▸ Data records:

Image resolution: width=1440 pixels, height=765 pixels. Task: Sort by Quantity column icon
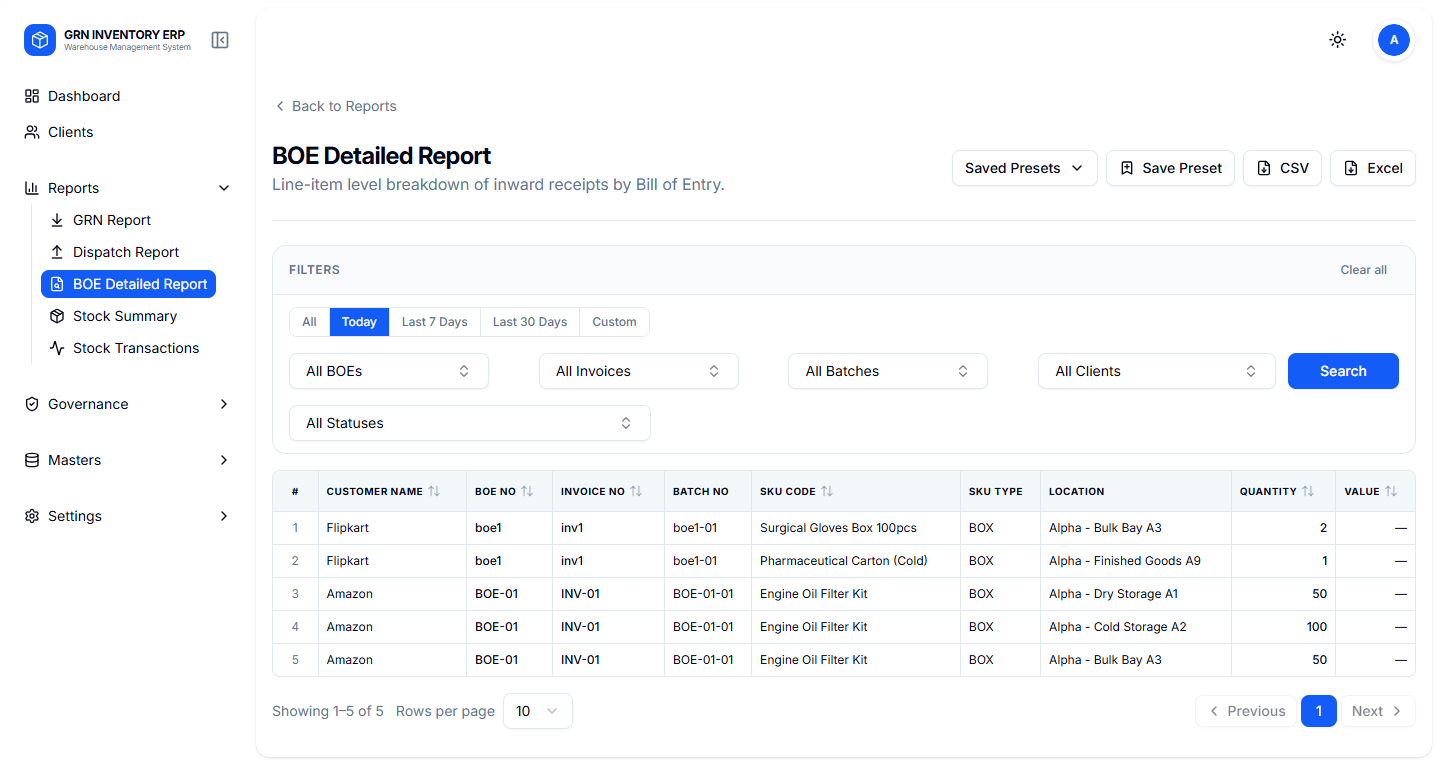pyautogui.click(x=1307, y=491)
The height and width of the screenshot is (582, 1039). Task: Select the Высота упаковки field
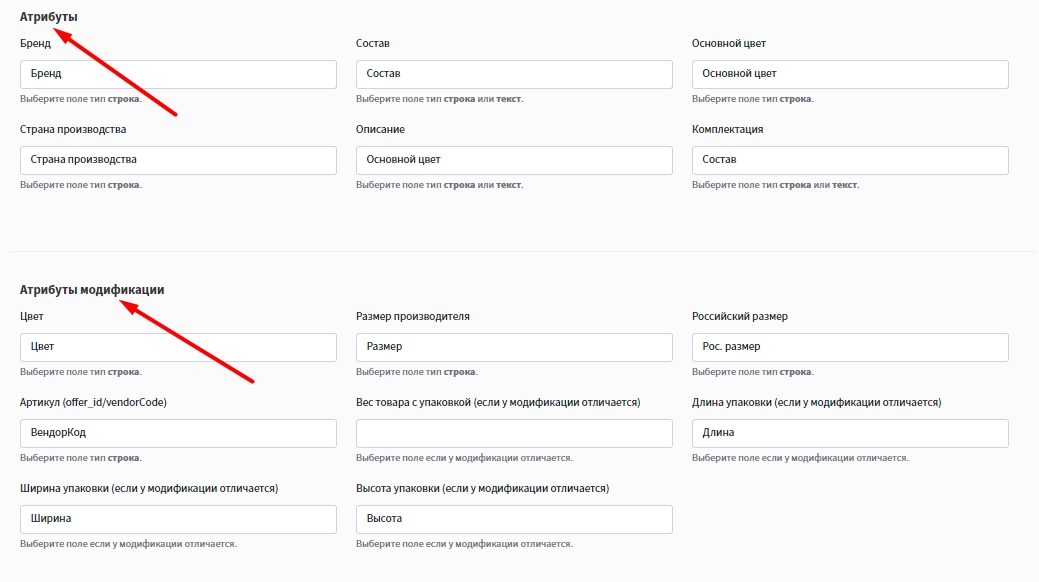[514, 519]
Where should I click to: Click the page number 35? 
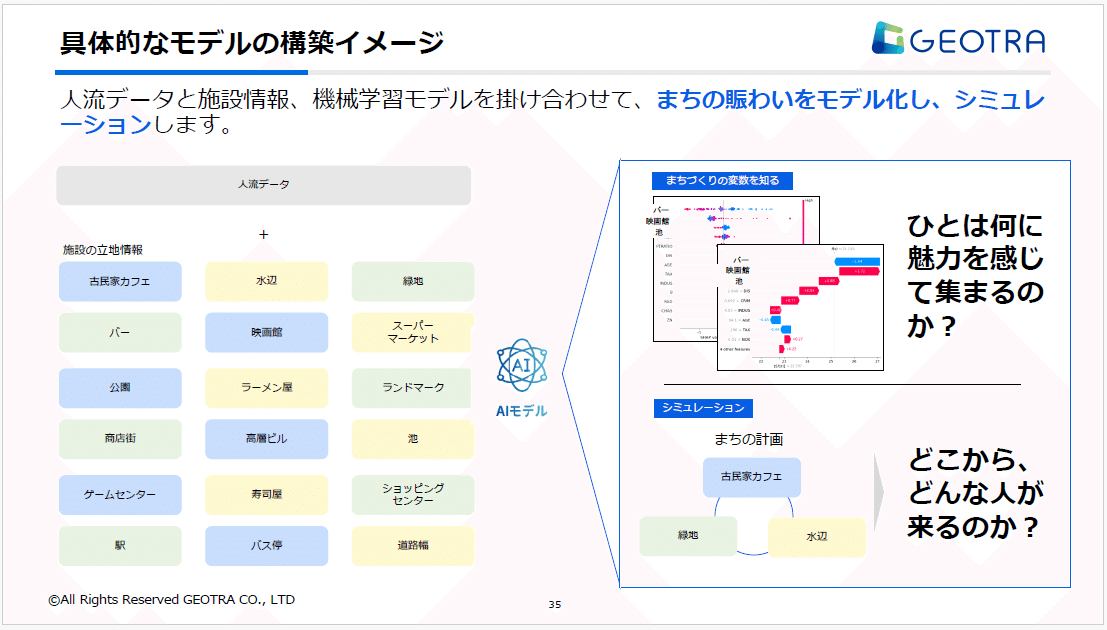click(x=553, y=604)
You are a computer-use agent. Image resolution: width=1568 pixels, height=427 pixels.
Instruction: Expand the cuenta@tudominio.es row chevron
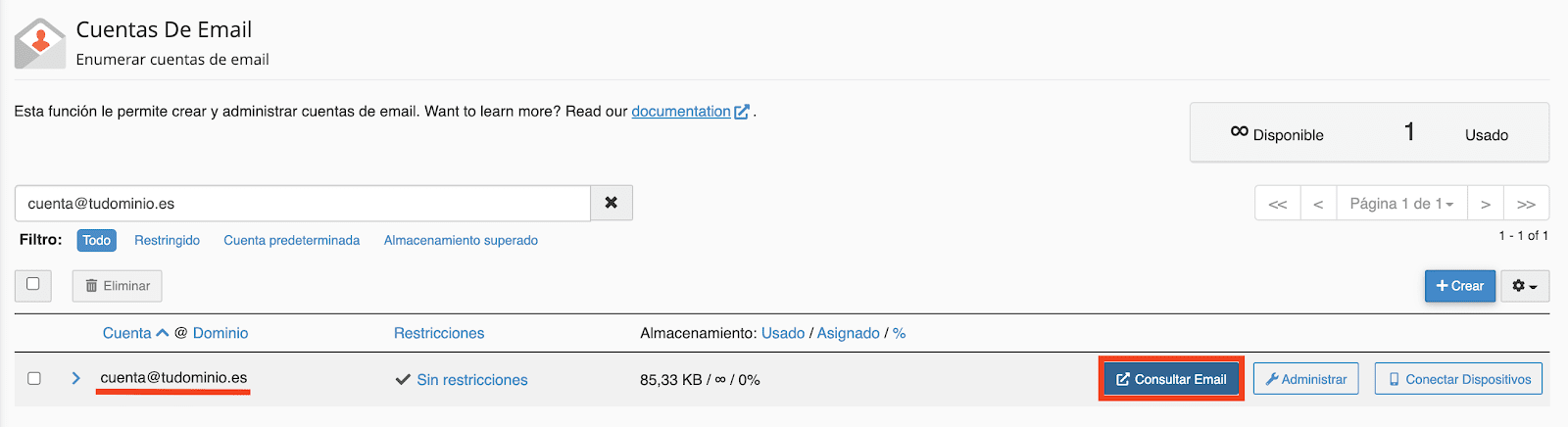coord(75,378)
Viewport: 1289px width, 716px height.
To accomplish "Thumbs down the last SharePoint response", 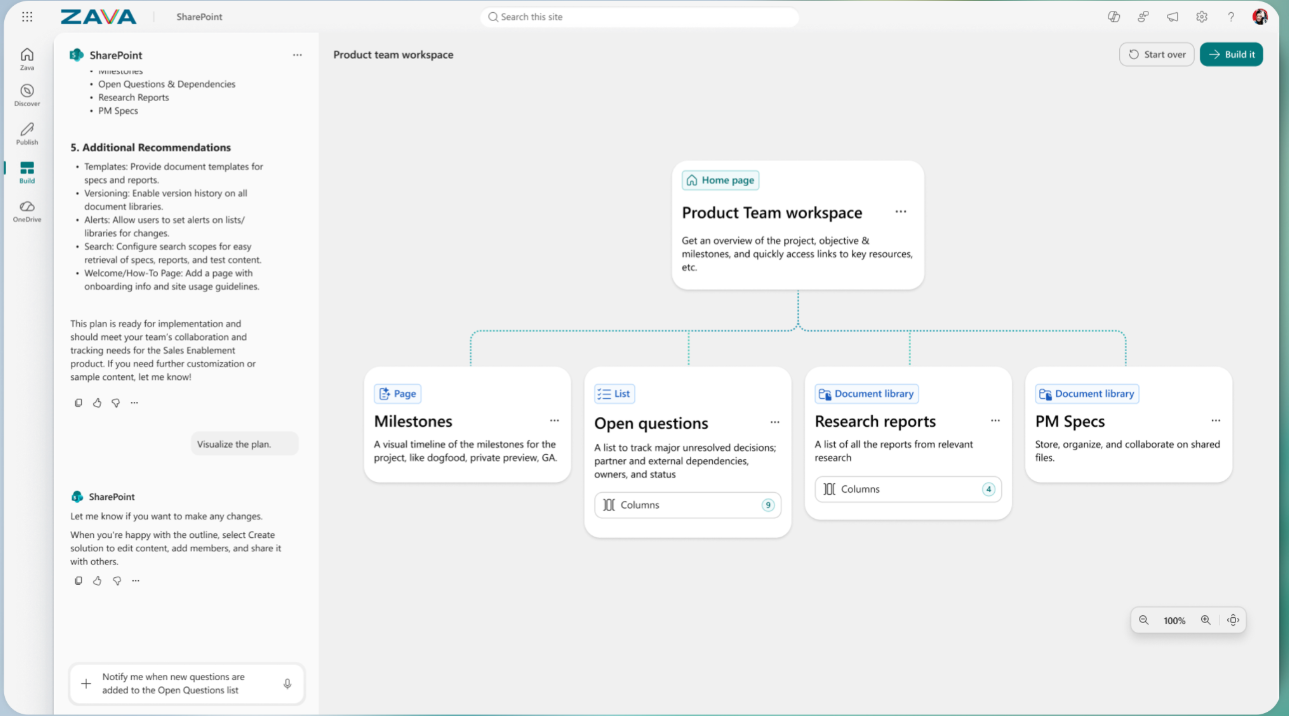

▸ What to do:
Write out again, word for word, only the lines from the one with "The height and" through the last line of the material, and omit each picture.

▸ Solution to this task:
The height and width of the screenshot is (582, 1039). Task: Select the Высота упаковки field
[514, 519]
Where should I click to: Click the page number 35? 
click(x=553, y=604)
You are a computer-use agent. Image resolution: width=1568 pixels, height=427 pixels.
Instruction: Expand the cuenta@tudominio.es row chevron
coord(75,378)
Viewport: 1289px width, 716px height.
To accomplish "Thumbs down the last SharePoint response", 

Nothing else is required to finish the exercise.